This subdivision does not limit or require the provision of direct financial incentives for the housing development, including the provision of publicly owned land, by the city, county, or city and county, or the waiver of fees or dedication requirements.
(l) If an applicant agrees to construct both 20 percent of the total units for lower income households and 10 percent of the total units for very low income households, the developer is entitled to only one density bonus and at least one additional concession or incentive identified in Section 65913.4 under this section although the city, county, or city and county may, at its discretion, grant more than one density bonus.

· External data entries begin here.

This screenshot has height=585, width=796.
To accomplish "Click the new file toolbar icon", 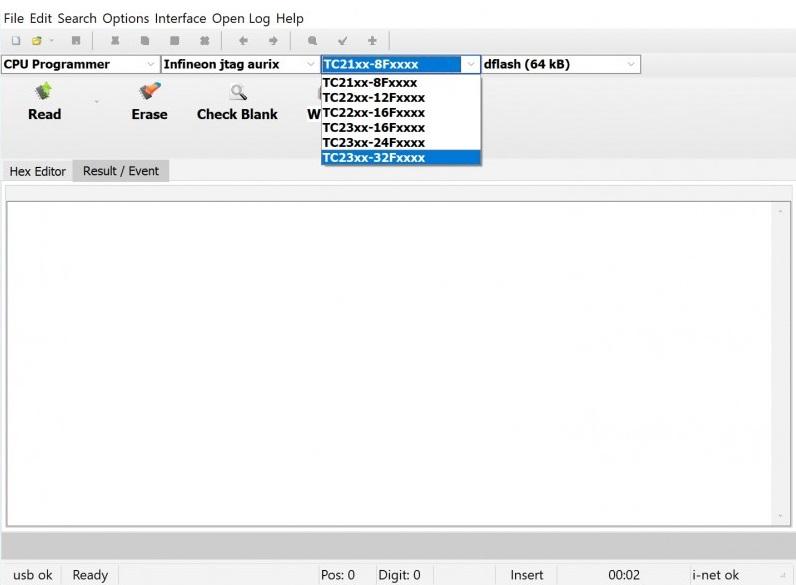I will [16, 41].
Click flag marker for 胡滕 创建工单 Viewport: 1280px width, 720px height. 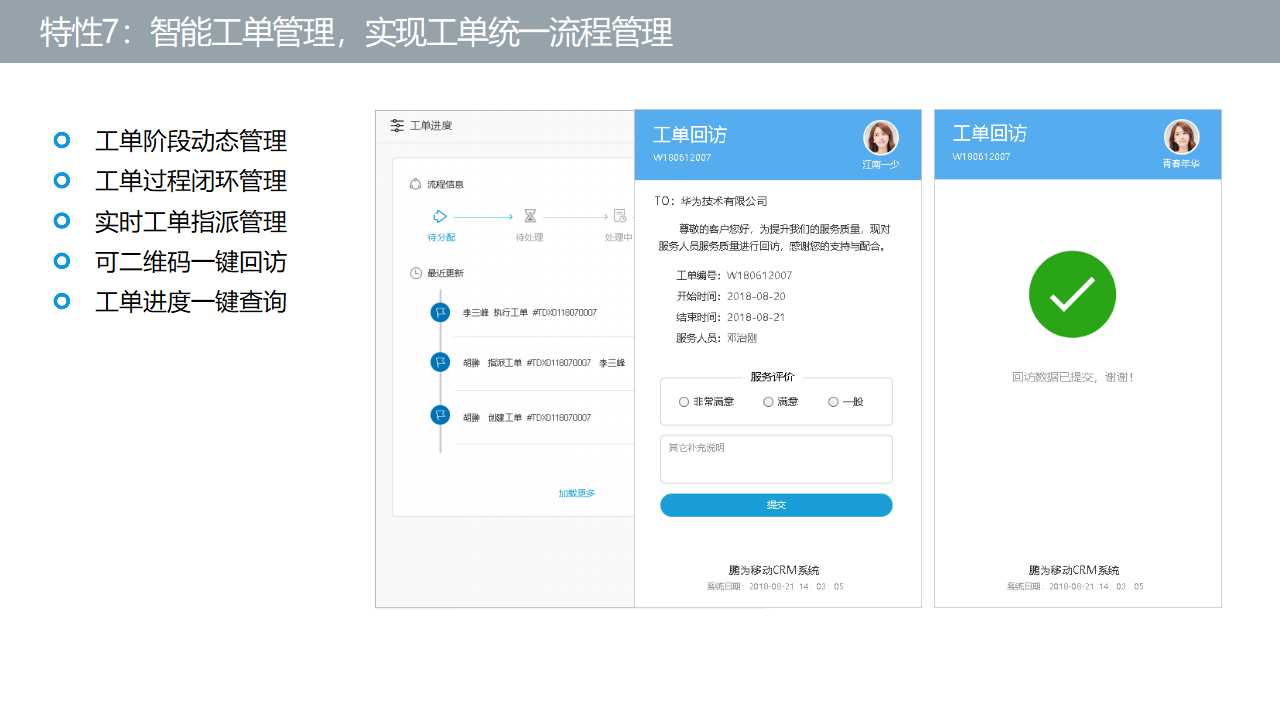tap(440, 415)
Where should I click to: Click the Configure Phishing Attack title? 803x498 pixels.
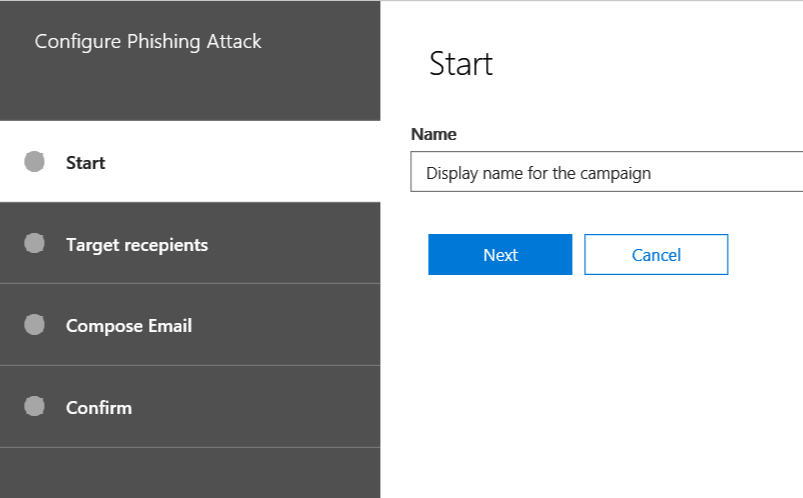click(x=148, y=42)
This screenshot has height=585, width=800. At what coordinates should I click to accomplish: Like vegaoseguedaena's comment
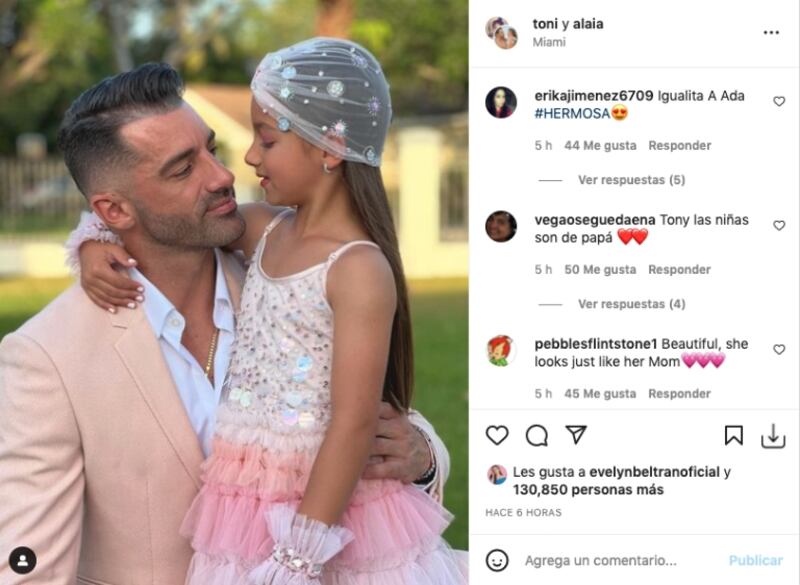coord(779,225)
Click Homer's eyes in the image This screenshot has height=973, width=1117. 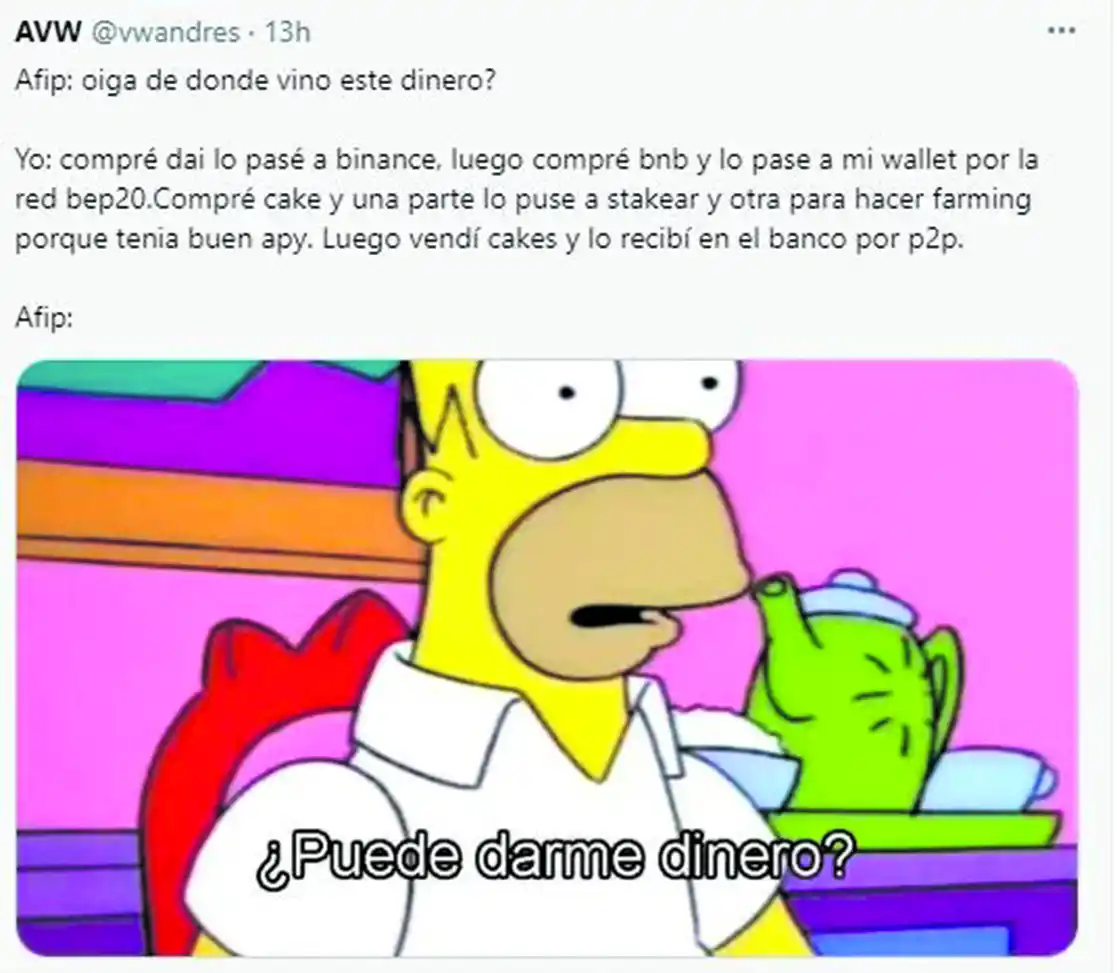pos(606,399)
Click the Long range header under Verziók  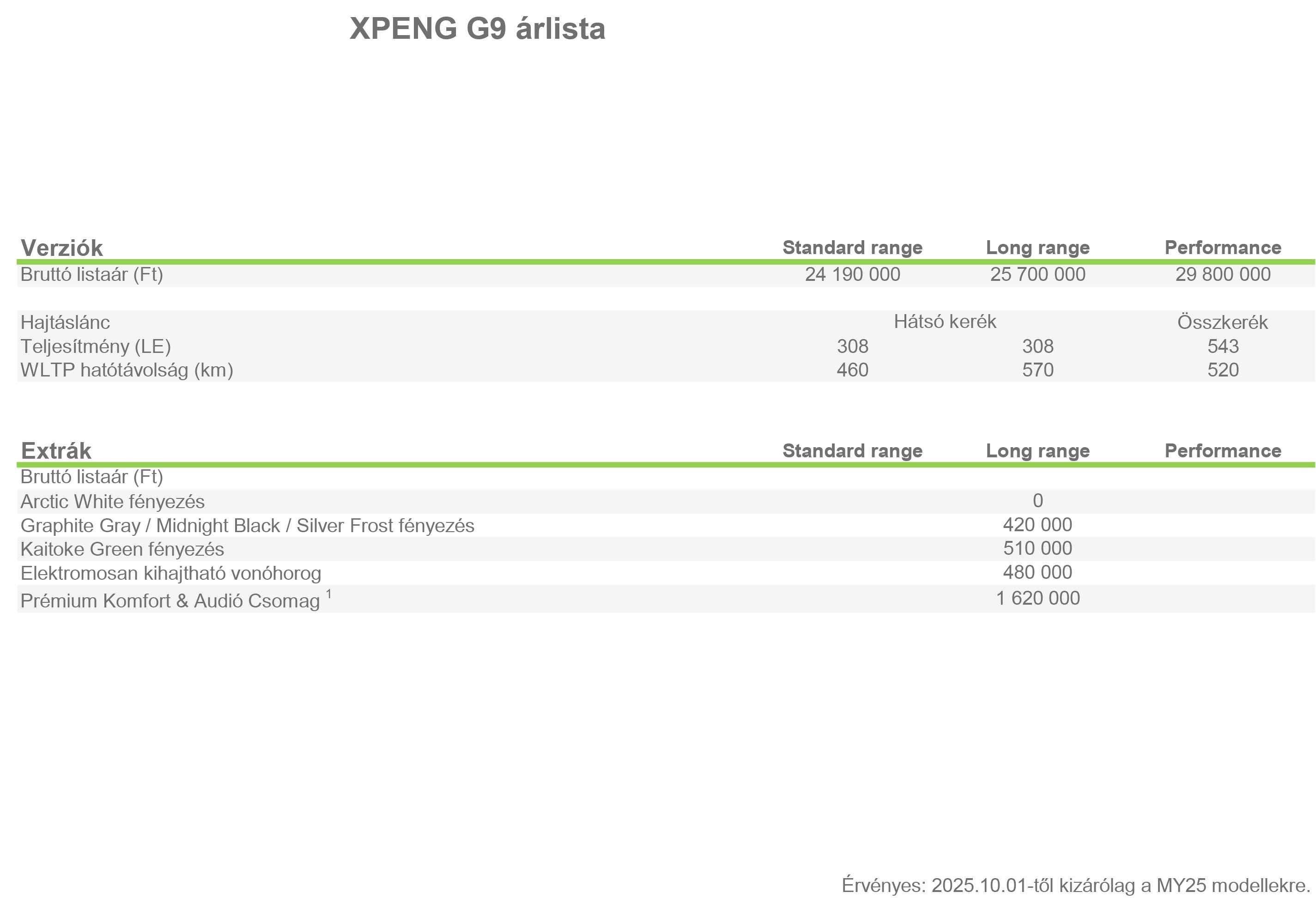[1037, 248]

(m) Nothing in this section shall be construed to supersede or in any way alter or lessen the effect or application of the California Coastal Act (Division 20 (commencing with Section 30000) of the Public Resources Code).

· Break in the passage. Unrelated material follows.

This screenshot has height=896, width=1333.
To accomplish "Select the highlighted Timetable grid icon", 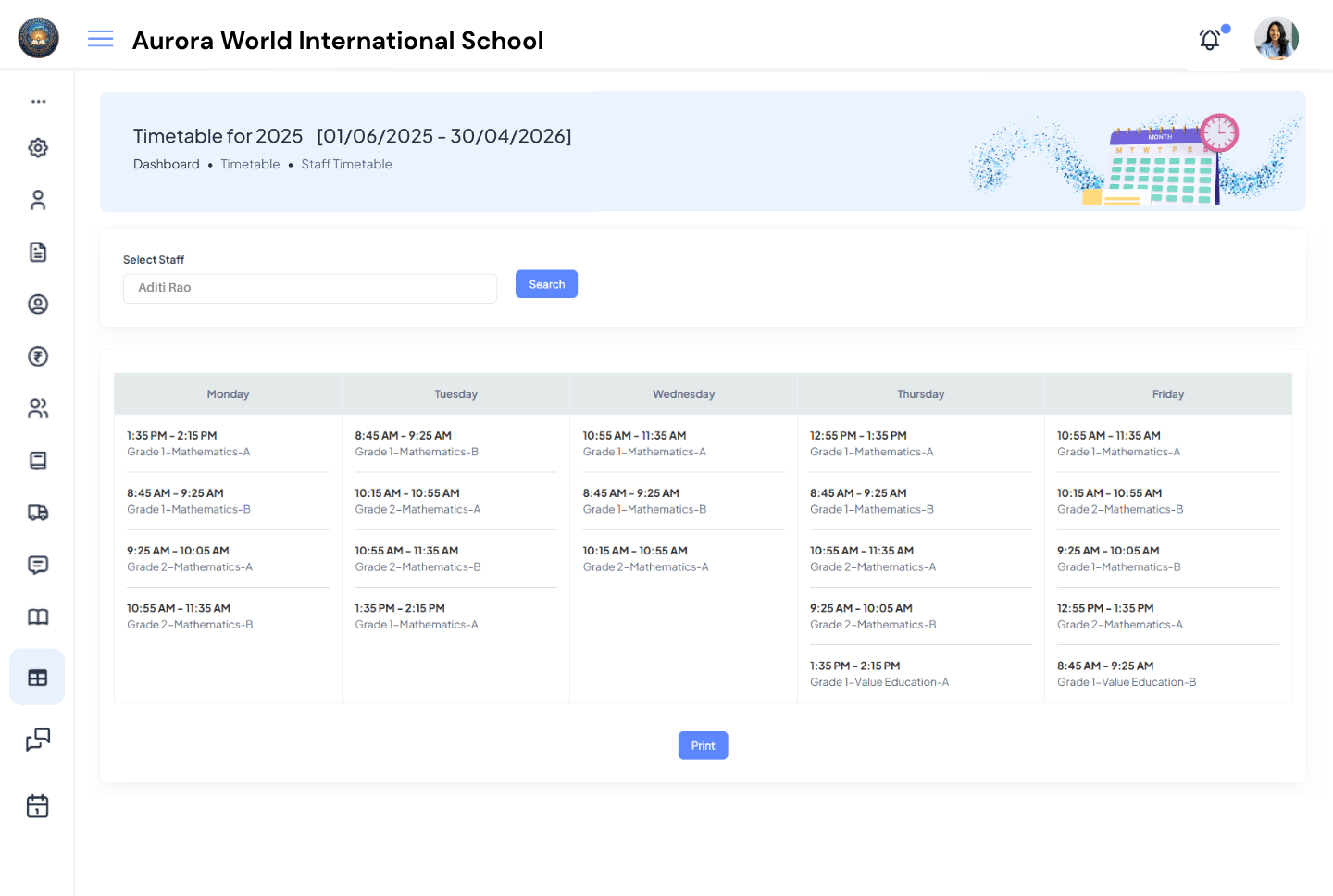I will tap(37, 677).

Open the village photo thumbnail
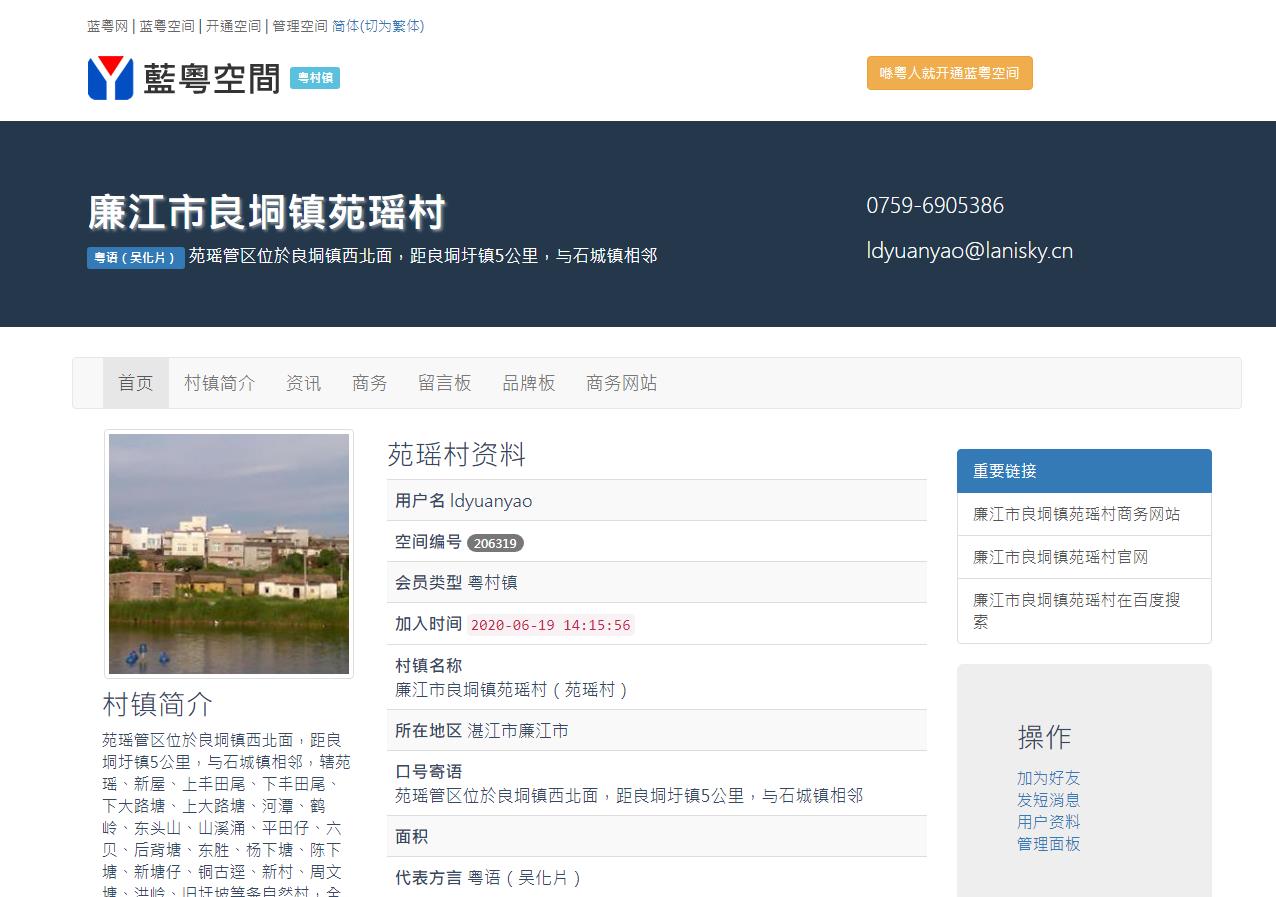pyautogui.click(x=229, y=554)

(n) A local agency may charge a fee to reimburse it for costs it incurs as a result of amendments to this section enacted during the 2001–02 Regular Session of the Legislature.
(o) For purposes of this section, the following definitions shall apply:
(1) “Development standard” means any ordinance, general plan element, specific plan, charter amendment, or other local condition, law, policy, resolution, or regulation.

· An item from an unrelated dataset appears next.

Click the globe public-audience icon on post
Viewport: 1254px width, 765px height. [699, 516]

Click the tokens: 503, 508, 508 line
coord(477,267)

(2) “Maximum allowable residential density” means the density allowed under the zoning ordinance, or if a range of density is permitted, means the maximum allowable density for the specific zoning range applicable to the project.
(p) (1) Upon the request of the developer, no city, county, or city and county shall require a vehicular parking ratio, inclusive of handicapped and guest parking, of a development meeting the criteria of subdivision (b), that exceeds the following ratios:
(A) Zero to one bedrooms: one onsite parking space.
(B) Two to three bedrooms: two onsite parking spaces.
(C) Four and more bedrooms: two and one-half parking spaces.
(2) If the total number of parking spaces required for a development is other than a whole number, the number shall be rounded up to the next whole number. For purposes of this subdivision, a development may provide “onsite parking” through tandem parking or uncovered parking, but not through on-street parking.
(3) This subdivision shall apply to a development meeting the requirements of subdivision (b) and only at the request of the applicant. An applicant may request additional parking incentives or concessions beyond those provided in this section, subject to subdivision (d).

SEC. 6.

 Notwithstanding Section 17610 of the Government Code, if the Commission on State Mandates determines that this act contains costs mandated by the state, reimbursement to local agencies and school districts for those costs shall be made pursuant to Part 7 (commencing with Section 17500) of Division 4 of Title 2 of the Government Code. If the statewide cost of the claim for reimbursement does not exceed one million dollars ($1,000,000), reimbursement shall be made from the State Mandates Claims Fund.

SEC. 7.

 This act shall become operative only if Assembly Bill 2158 of the 2003–04 Regular Session is enacted and becomes operative.